Passengers with disabilities offer additional complaints about TNCs. Under the Americans with Disabilities Act (ADA) and many state laws, passengers with disabilities are broadly entitled to use transportation services, and passengers cannot be denied transport on the basis of disability. Yet myriad disabled passengers report being denied transport by TNCs. Blind passengers traveling with guide dogs repeatedly report that TNC drivers sometimes reject them. In litigation Uber argued that its service falls beyond the scope of the ADA and thus need not serve passengers with disabilities, an argument that a federal court promptly rejected. Nonetheless, as of November 2015, Uber’s "Drivers" page continues to tell drivers they can "choose who you pick up," with no mention of ADA obligations, nor of prohibitions on discrimination on the basis of race, gender, or other prohibited factors.
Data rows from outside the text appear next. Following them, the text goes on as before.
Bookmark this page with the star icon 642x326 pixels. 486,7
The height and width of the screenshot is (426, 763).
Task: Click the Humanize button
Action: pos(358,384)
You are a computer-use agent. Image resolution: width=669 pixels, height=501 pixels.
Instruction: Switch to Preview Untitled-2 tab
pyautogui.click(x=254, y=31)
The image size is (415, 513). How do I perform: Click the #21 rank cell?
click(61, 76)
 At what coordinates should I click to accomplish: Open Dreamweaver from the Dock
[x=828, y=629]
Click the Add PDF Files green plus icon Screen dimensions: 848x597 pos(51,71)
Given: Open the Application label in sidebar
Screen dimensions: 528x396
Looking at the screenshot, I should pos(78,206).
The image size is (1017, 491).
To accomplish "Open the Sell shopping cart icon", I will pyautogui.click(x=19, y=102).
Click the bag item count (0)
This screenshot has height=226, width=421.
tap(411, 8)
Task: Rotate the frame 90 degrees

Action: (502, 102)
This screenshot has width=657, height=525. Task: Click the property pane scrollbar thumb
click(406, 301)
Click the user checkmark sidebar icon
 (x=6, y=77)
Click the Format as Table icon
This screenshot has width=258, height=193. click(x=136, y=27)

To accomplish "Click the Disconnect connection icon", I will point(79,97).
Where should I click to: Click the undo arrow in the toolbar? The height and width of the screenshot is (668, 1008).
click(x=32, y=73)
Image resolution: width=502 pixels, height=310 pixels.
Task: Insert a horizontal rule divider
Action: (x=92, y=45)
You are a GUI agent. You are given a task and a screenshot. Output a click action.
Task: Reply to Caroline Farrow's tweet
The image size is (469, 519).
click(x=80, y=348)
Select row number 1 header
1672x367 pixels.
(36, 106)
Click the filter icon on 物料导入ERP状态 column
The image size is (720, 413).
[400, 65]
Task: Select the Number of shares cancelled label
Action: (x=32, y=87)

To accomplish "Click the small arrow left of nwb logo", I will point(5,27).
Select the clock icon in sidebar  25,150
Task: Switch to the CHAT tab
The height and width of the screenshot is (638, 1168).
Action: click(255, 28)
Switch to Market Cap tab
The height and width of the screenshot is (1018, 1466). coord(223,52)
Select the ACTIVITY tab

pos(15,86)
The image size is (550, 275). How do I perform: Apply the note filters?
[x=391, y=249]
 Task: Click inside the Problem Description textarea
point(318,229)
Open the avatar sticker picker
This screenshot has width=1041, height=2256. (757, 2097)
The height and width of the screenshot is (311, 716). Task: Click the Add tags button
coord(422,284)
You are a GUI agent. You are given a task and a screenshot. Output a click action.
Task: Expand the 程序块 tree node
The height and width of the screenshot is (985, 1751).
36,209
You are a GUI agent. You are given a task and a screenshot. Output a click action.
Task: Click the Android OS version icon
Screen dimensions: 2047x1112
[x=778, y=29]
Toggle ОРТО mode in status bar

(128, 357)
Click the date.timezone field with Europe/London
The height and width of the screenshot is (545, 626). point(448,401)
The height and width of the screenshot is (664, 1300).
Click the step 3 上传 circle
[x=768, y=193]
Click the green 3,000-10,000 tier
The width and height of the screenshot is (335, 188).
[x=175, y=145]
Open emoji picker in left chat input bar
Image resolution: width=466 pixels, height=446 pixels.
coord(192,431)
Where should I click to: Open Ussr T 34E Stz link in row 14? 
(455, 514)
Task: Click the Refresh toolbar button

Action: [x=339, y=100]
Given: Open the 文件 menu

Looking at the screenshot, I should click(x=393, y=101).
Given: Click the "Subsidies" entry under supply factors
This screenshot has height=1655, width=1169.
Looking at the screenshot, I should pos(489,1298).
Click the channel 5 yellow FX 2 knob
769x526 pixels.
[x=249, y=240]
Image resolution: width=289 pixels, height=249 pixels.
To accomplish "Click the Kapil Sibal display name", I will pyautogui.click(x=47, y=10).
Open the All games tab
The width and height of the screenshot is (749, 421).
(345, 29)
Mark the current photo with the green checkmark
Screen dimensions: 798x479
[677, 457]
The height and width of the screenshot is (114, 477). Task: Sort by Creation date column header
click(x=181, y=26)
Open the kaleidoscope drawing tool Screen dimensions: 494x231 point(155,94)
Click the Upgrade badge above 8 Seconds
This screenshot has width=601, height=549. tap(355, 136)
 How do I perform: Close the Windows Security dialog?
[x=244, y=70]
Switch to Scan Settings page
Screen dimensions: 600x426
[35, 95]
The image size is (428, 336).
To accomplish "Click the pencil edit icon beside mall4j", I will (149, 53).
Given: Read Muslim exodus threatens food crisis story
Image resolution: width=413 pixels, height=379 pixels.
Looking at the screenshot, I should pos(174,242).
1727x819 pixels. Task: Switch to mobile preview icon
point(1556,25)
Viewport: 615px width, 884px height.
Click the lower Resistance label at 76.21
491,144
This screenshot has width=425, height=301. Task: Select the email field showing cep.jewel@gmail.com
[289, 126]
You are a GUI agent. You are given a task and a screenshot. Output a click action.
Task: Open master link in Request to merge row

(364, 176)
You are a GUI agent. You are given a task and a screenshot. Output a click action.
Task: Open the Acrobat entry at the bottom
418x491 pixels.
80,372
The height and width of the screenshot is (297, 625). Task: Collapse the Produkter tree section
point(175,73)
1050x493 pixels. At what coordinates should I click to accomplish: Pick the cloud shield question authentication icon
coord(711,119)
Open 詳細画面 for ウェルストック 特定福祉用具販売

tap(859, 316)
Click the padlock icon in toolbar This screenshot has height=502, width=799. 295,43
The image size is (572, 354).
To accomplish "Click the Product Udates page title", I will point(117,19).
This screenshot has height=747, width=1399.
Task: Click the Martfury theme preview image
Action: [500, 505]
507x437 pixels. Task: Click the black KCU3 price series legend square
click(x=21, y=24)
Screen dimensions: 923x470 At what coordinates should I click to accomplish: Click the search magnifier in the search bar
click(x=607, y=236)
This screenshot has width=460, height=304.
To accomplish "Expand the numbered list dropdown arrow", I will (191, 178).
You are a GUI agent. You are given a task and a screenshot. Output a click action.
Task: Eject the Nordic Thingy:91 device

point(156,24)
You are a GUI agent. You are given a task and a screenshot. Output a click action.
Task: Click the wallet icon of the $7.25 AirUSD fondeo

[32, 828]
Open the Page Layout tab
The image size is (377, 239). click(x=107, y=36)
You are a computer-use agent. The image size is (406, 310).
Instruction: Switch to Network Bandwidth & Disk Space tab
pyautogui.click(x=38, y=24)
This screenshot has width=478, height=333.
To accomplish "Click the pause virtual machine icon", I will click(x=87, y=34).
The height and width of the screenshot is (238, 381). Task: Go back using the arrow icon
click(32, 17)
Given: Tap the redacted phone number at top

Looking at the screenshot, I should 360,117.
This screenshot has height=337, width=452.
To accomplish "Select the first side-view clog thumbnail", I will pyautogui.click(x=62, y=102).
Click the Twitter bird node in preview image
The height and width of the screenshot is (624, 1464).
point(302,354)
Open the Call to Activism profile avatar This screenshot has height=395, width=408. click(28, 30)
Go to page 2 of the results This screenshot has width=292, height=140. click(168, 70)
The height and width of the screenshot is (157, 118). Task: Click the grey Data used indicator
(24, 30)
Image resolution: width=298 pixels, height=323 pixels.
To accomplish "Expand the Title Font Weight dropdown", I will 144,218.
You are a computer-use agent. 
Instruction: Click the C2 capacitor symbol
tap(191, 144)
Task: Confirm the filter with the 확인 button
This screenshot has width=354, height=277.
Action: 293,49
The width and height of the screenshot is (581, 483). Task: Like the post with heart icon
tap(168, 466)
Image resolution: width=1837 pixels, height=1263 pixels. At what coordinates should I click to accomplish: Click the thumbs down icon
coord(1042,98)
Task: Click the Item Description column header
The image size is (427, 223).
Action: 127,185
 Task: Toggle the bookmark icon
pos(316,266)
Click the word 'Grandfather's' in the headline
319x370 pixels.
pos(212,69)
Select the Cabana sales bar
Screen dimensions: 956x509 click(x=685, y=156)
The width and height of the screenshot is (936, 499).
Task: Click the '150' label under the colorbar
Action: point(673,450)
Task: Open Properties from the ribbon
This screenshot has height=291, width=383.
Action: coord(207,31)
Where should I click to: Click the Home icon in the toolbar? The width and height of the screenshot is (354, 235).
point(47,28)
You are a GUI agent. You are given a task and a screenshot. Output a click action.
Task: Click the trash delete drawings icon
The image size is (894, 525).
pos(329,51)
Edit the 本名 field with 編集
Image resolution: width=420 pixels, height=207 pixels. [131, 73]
I offer my sharpest criticism for certain TNC practices as to insurance:

TNCs encourage drivers to carry personal insurance rather than commercial insurance —anticipating, no doubt correctly, that drivers might be put off by the higher cost of commercial coverage. But TNC drivers are likely to have more frequent and more costly accidents than ordinary drivers: they drive more often, longer distances, with passengers, in unfamiliar locations, primarily in congested areas, and while using mobile apps. To the extent that drivers make claims on their personal insurance, they distort the market in two different ways: First, they push up premiums for other drivers. Second, the cost of their TNC accidents are not borne by TNC customers; by pushing the cost to drivers in general, TNCs appear to be cheaper than they really are.

In a notable twist, certain TNC policies not only encourage drivers to make claims on their personal policies, but further encourage drivers to commit insurance fraud. Consider a driver who has an accident during the so-called "period 1" in which the driver is running a TNC app, but no passenger has yet requested a ride from the driver. If the driver gets into an accident in this period, TNCs historically would deny both liability and collision coverage, claiming the driver was not yet providing service through the TNC. An affected driver might instead claim from his personal insurance, but if the driver admits that he was acting as a TNC driver—he had left home only to provide TNC services; he had transported several passengers already; he was planning more—the insurer will deny his claim. In fact, in all likelihood, an insurer in that situation would drop the driver’s coverage, and the driver would also be unable to get replacement coverage since any new insurer would learn the reason for the drop. As a practical matter, the driver’s only choices are to forego insurance coverage (a possibility in case of a collision claim, though more difficult after injuring others or damaging others’ property) or, more likely, lie to his insurance issuer. California law AB 2293, effective July 1, 2015, ended this problem as to collision claims in that state, requiring TNCs to provide liability coverage during period 1, but offering nothing elsewhere, nor any assistance on collision claims.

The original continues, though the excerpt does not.